- [How to complete this task] Take the lines below between the one holding "The image size" and the one holding "Click the magnifier", inclusive, and copy them exactly. Add nothing.

- [Excerpted records]
┌──
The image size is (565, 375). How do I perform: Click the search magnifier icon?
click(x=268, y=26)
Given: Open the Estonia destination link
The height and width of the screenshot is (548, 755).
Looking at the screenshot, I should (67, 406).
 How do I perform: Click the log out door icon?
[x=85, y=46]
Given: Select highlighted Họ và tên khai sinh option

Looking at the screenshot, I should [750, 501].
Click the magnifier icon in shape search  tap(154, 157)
└──
┌──
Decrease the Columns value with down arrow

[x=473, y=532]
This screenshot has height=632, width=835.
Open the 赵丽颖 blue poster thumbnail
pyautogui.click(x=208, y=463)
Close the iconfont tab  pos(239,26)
└──
┌──
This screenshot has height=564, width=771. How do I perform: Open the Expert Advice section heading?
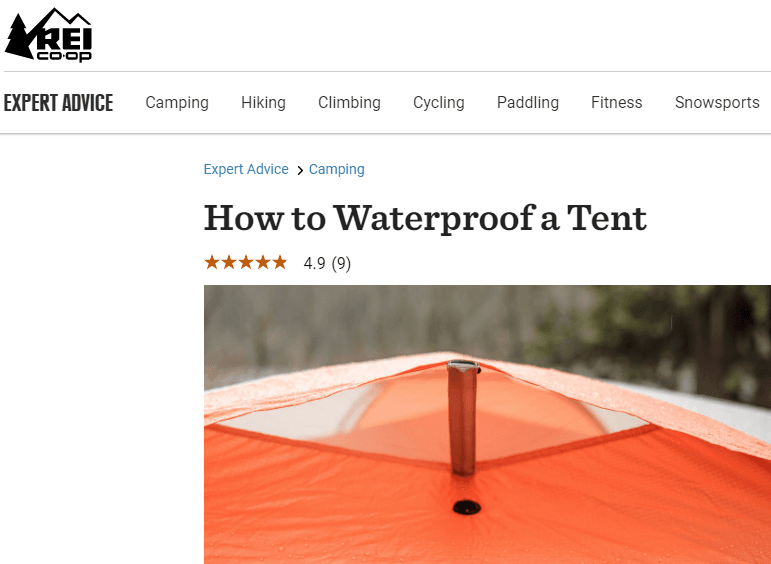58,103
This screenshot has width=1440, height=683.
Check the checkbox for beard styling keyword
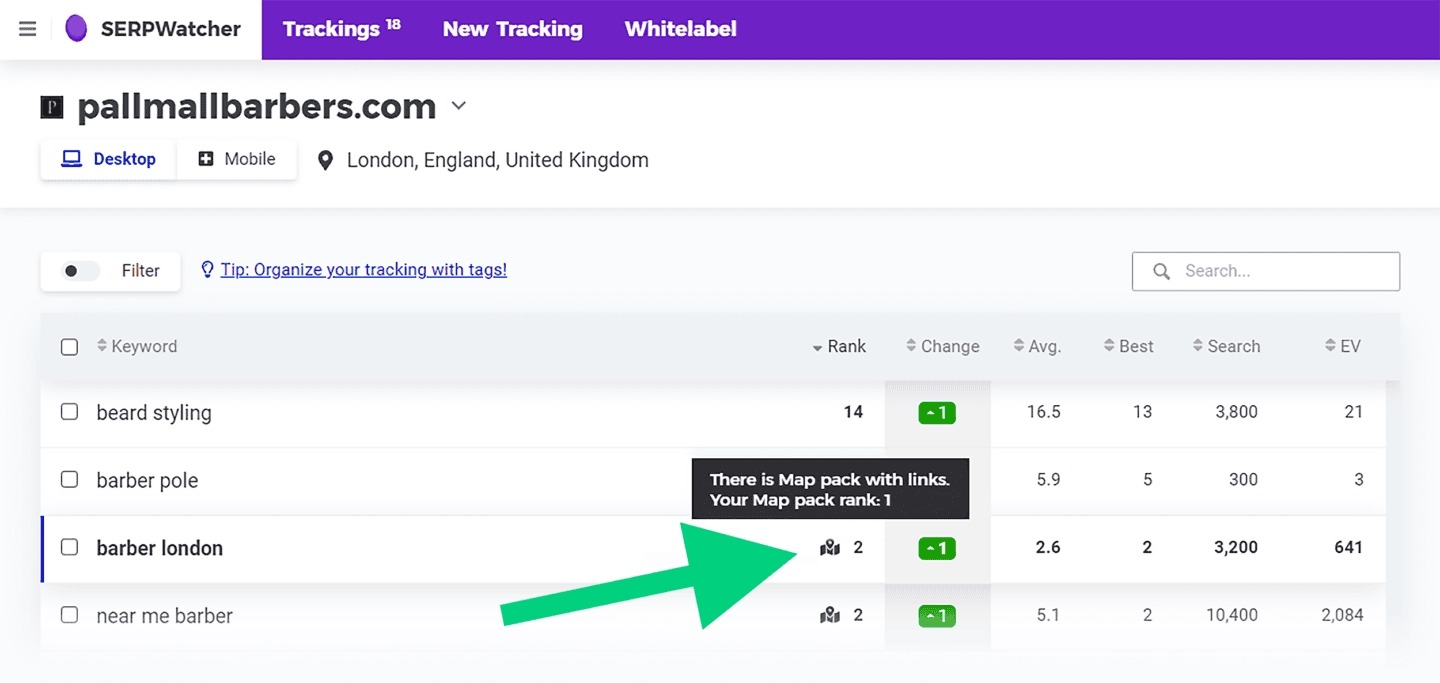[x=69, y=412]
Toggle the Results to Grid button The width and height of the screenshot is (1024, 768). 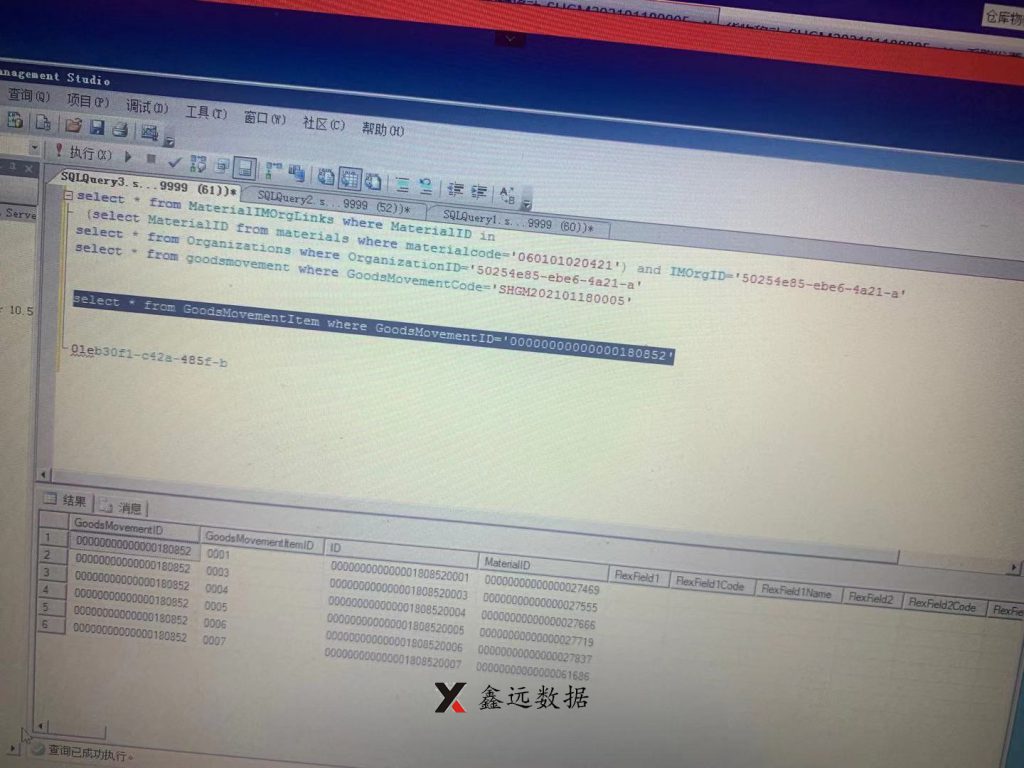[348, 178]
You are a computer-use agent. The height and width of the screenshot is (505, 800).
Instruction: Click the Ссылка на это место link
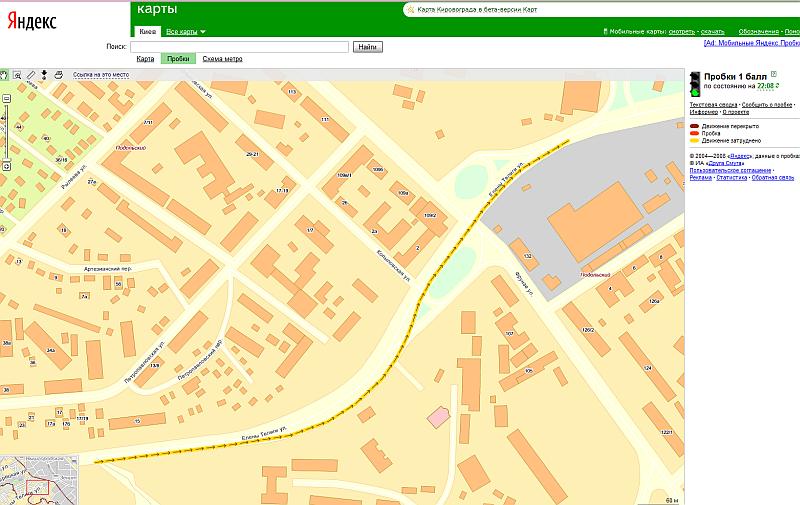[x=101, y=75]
└──
- [Solution]
The image size is (565, 375). How do I perform: Click the search magnifier icon?
click(x=268, y=26)
Given: Open the Estonia destination link
The height and width of the screenshot is (548, 755).
Looking at the screenshot, I should (67, 406).
 How do I perform: Click the log out door icon?
[x=85, y=46]
Given: Select highlighted Họ và tên khai sinh option

Looking at the screenshot, I should [750, 501].
Click the magnifier icon in shape search  tap(154, 157)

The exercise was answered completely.